Advertising boils down to communication. And communication is all about getting the message heard. When we strip it down to its most basic form, all you really need are a few words to make that happen.

In most ads, visuals support words or vice versa. There are instances, however, where the copy stands alone because it’s so well done that anything more would just get in the way. (This applies to strong visuals as well, but we’re taking our obvious stance as wordsmiths here.) As you’ll see in the following examples, a truly powerful message communicates on its own.

1. Durex

“To all those who use our competitors’ products: Happy Father’s Day.”

Simple, witty and straight to the point. There is no need for pictures or fancy type. That would just take focus off the brilliantly crafted headline. Although any condom brand could have said this and gotten away with it, Durex did it first: our condoms are better than yours. That’s all there is to it. A simple logo at the end brings the punch line to life. And that’s all you need. Well done, Durex.

2. The Economist

“Because fences make uncomfortable seats.”

Writers at The Economist aren’t on the fence; their opinions are clear. And so is their advertising. Why beat around the bush with their ads when their product doesn’t? This is a strongly executed dual statement about how they communicate, no matter who they’re talking to or what they’re saying. Take notes, kids.

3. People for Good

“Give the gift everyone will want to return: a smile.”

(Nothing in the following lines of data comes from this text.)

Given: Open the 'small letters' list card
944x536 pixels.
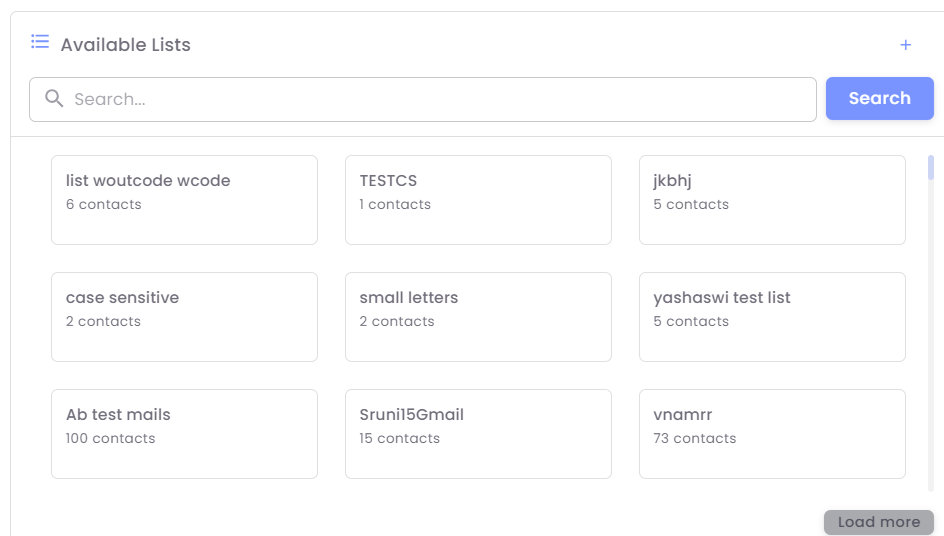Looking at the screenshot, I should coord(478,316).
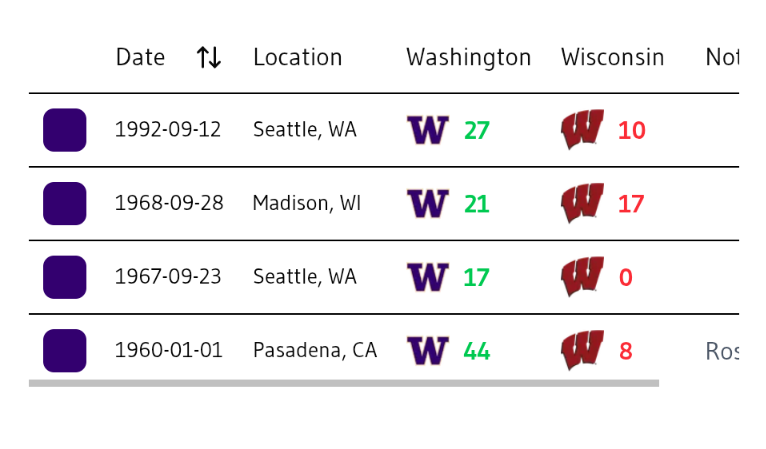Click the Location column header
This screenshot has height=449, width=766.
pyautogui.click(x=298, y=57)
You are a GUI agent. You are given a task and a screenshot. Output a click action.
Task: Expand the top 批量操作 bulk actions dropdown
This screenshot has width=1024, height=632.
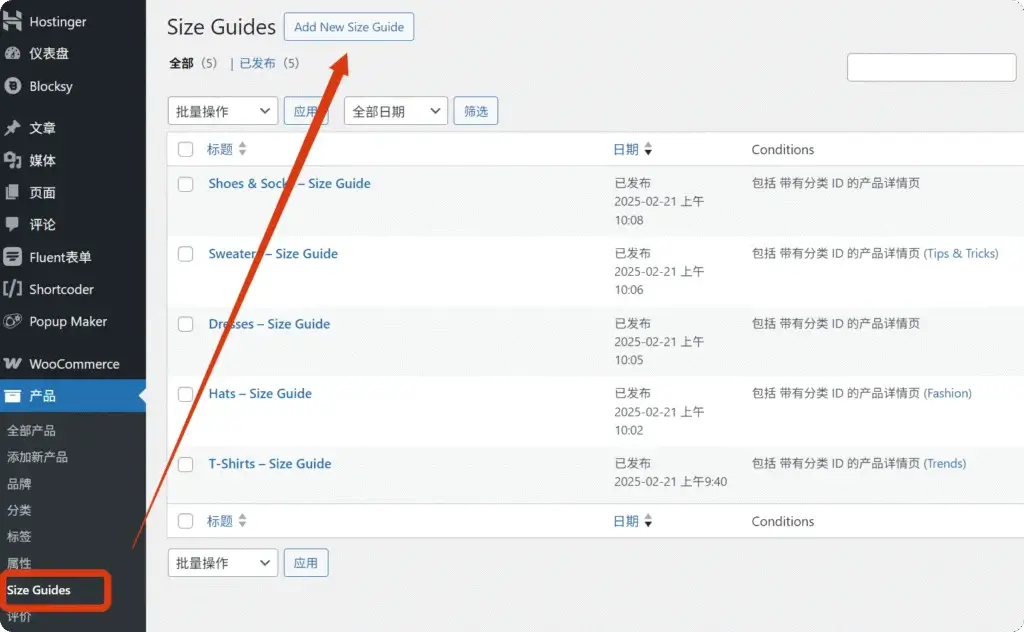tap(222, 111)
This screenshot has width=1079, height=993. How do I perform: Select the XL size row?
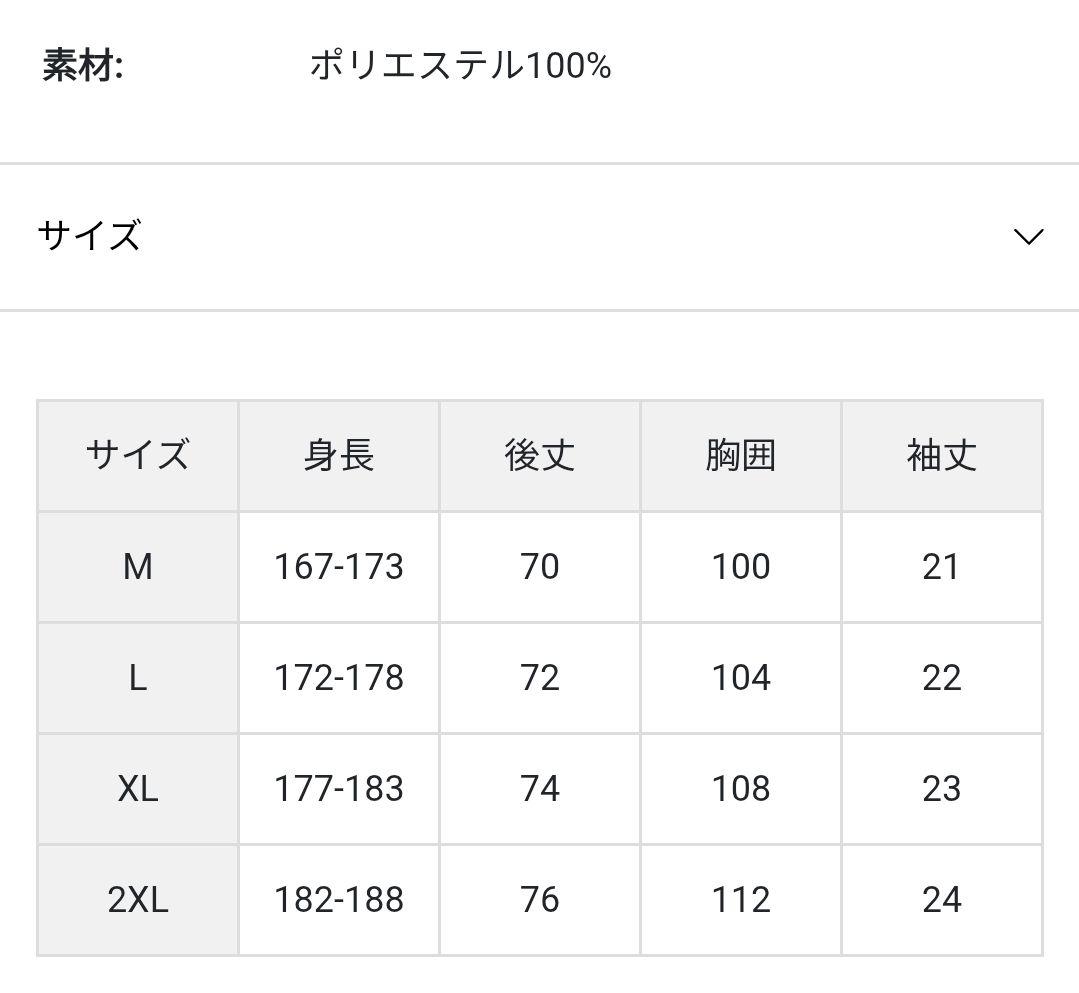click(x=137, y=789)
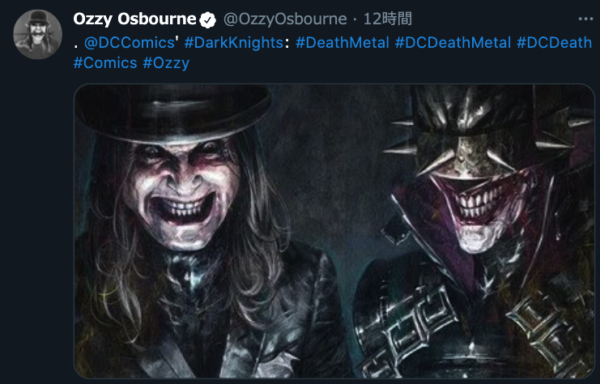Select the #DCDeath hashtag
600x384 pixels.
[554, 42]
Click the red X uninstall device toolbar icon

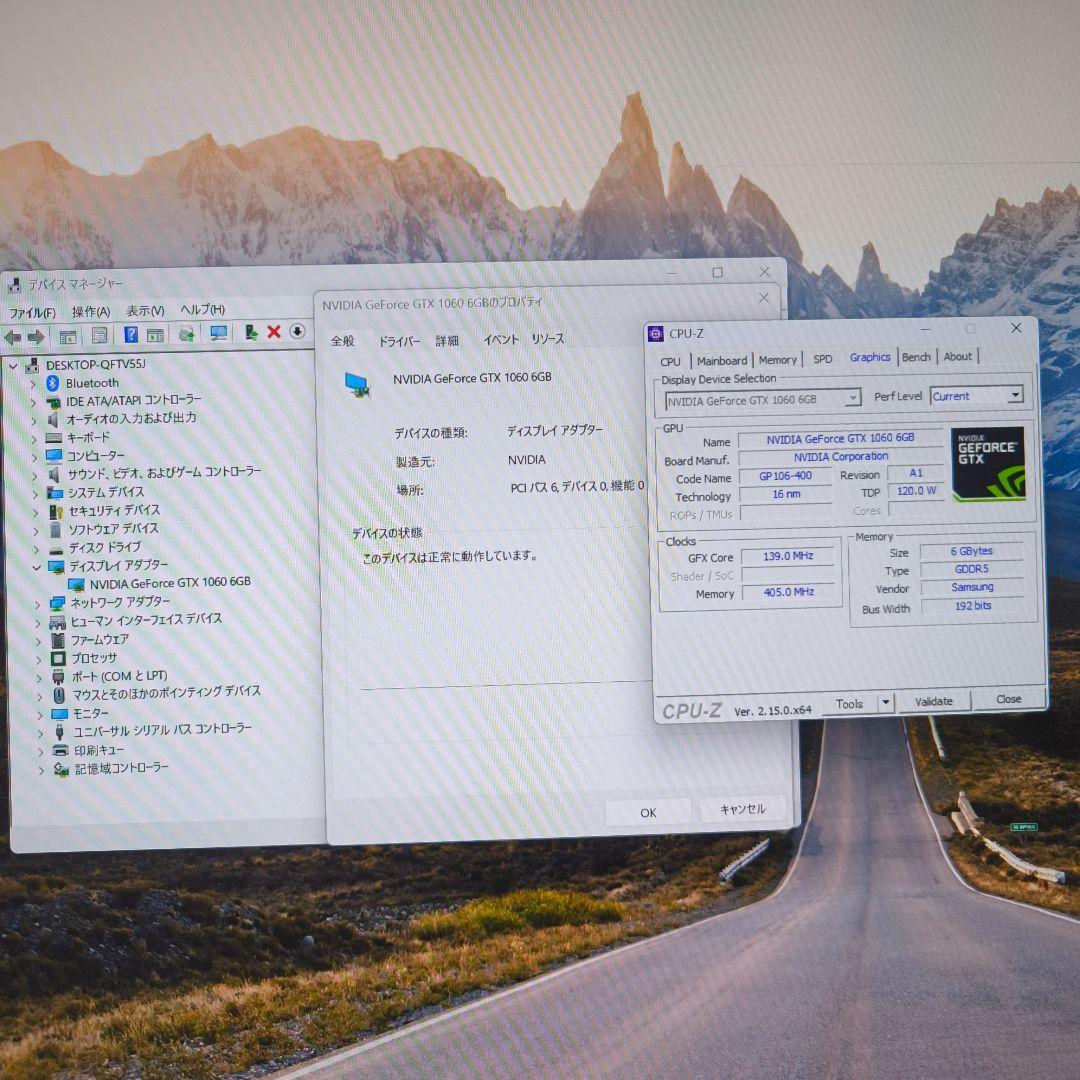coord(274,333)
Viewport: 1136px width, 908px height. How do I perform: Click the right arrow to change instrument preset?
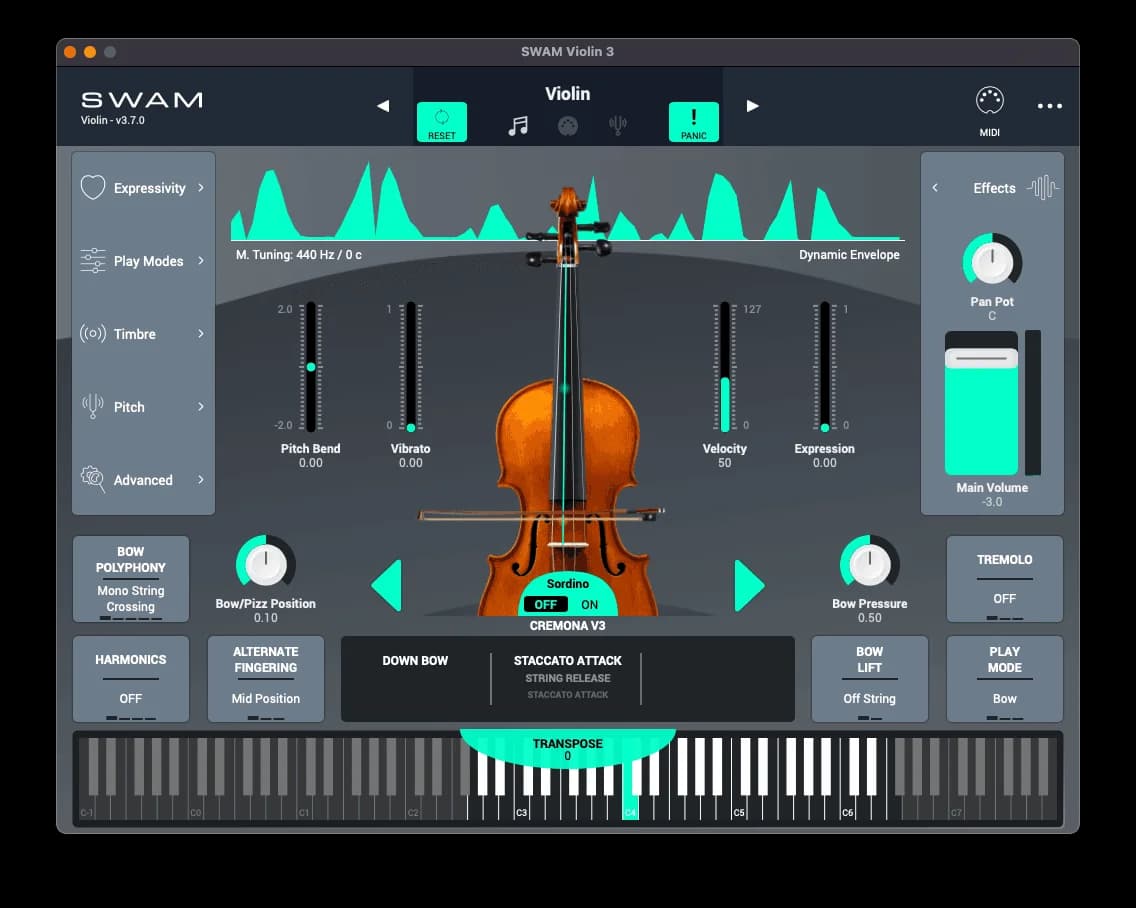click(x=752, y=105)
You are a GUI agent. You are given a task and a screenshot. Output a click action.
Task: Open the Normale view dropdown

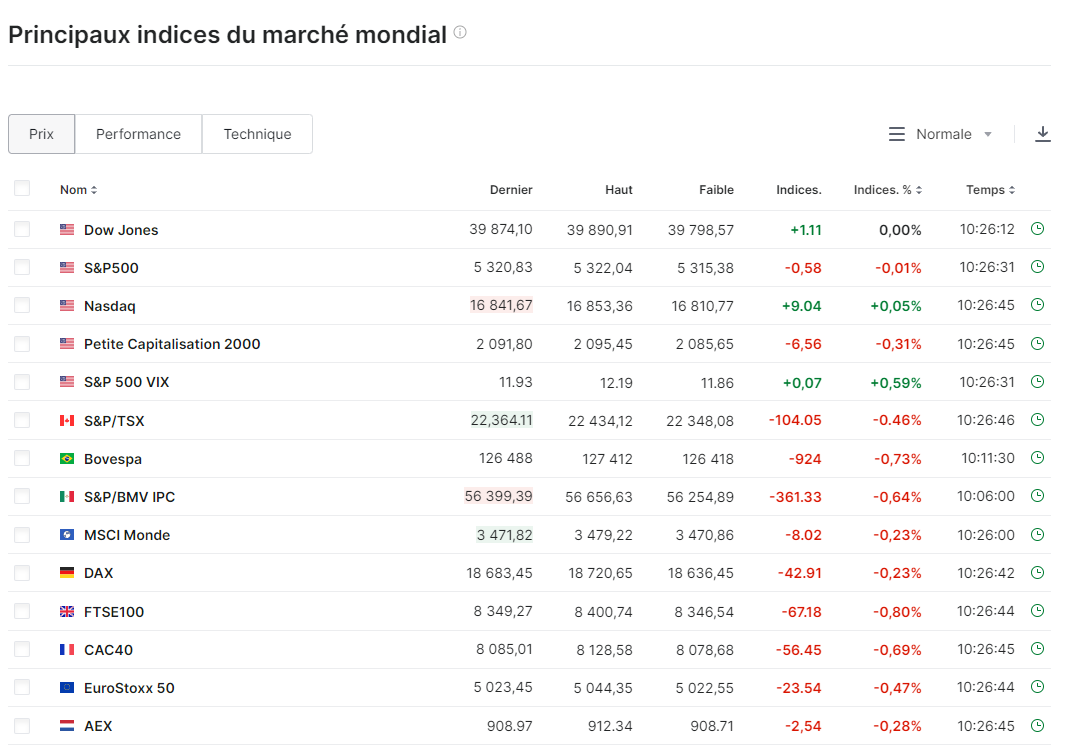pyautogui.click(x=942, y=134)
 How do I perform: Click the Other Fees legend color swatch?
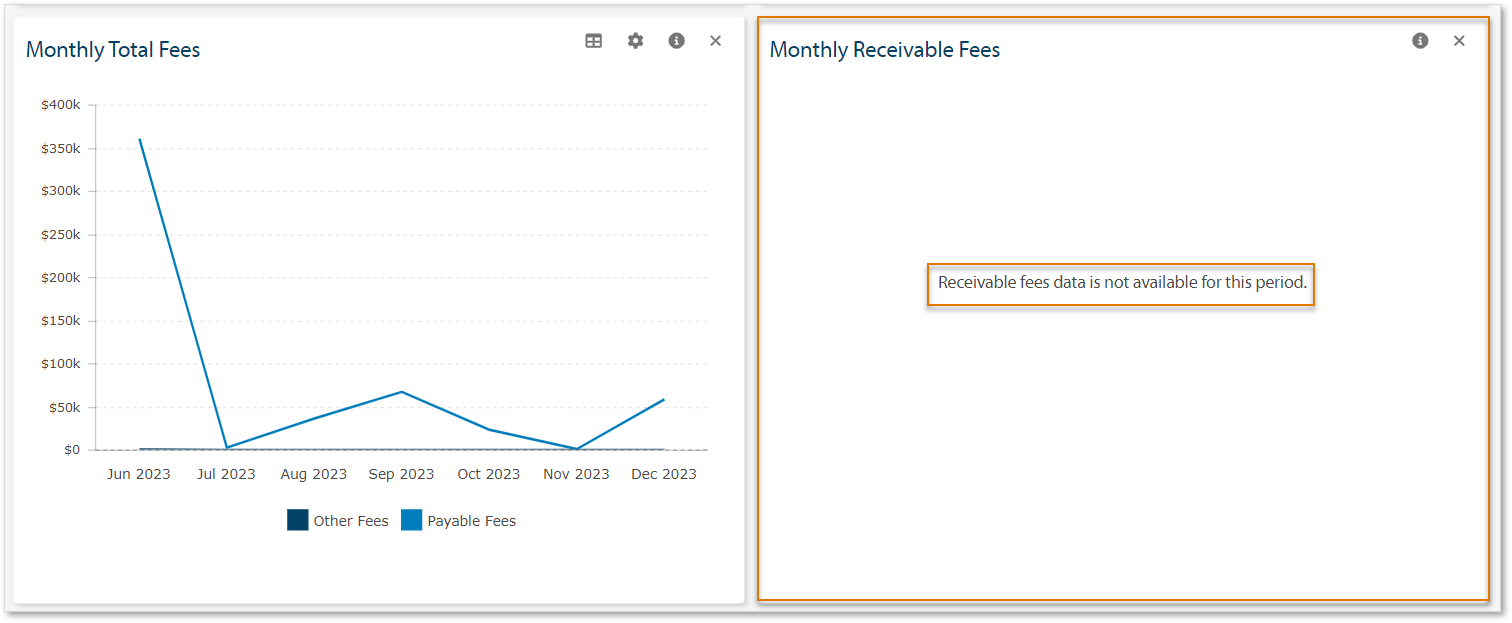(297, 520)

This ad isn’t even selling anything. The entire campaign is to encourage people to do good deeds for their fellow humans. Who would have expected that from the heartless, greedy advertising industry? Maybe it’s time to rethink your perspective on it, as advertising has done quite a bit of good, too. This ad has no need for word play. The headline is the call to action: smile at people, they’ll appreciate it. What more could society need during the holidays than that little bit of inspiration?